■ What to do
Take the lines from the one with "Minimize the 报告 dialog" through the end of the material below and repeat them exactly, dropping every picture.

■ Records for processing
────────────────────

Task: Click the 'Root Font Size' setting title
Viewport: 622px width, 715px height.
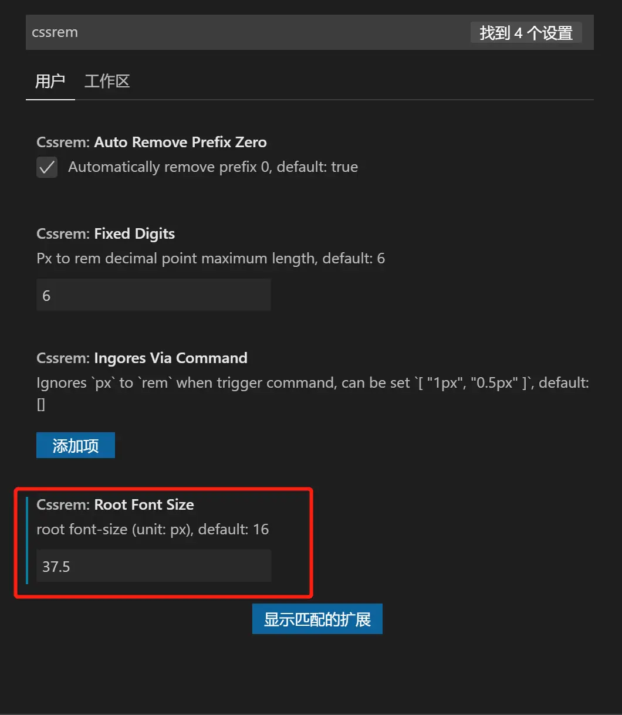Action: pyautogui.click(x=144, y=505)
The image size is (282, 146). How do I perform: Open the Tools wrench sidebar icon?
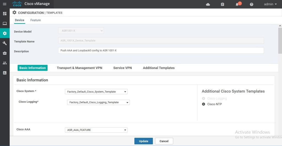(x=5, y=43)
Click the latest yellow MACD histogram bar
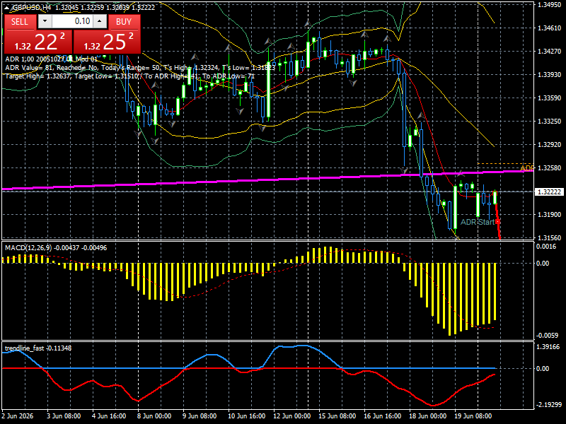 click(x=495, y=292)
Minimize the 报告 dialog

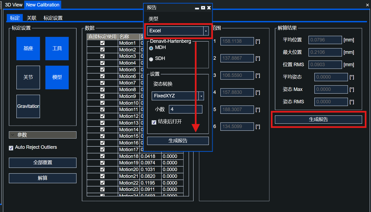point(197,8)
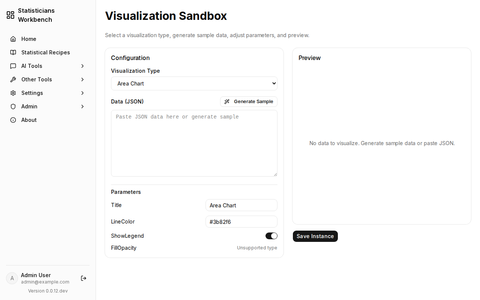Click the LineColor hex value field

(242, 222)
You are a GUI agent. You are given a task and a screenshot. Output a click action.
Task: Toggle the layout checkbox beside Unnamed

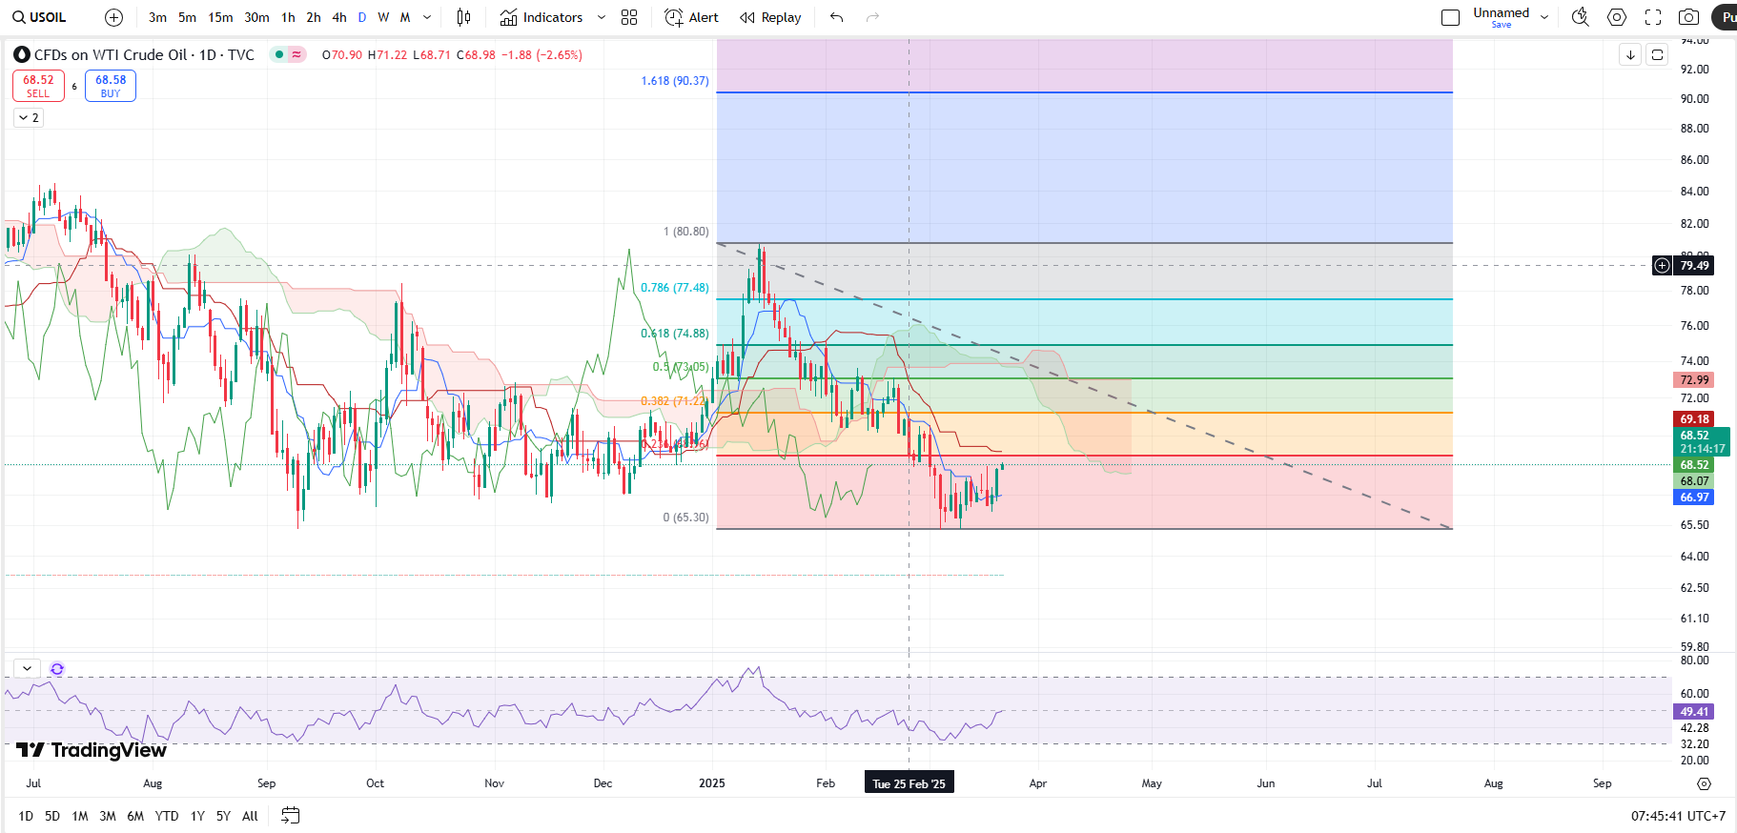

────────────────────

■ Exercise response
Minimize the 报告 dialog

point(197,8)
Click the LineColor hex value field

(242, 222)
You are a GUI agent. You are given a task and a screenshot. Output a click action.
Task: Toggle the layout checkbox beside Unnamed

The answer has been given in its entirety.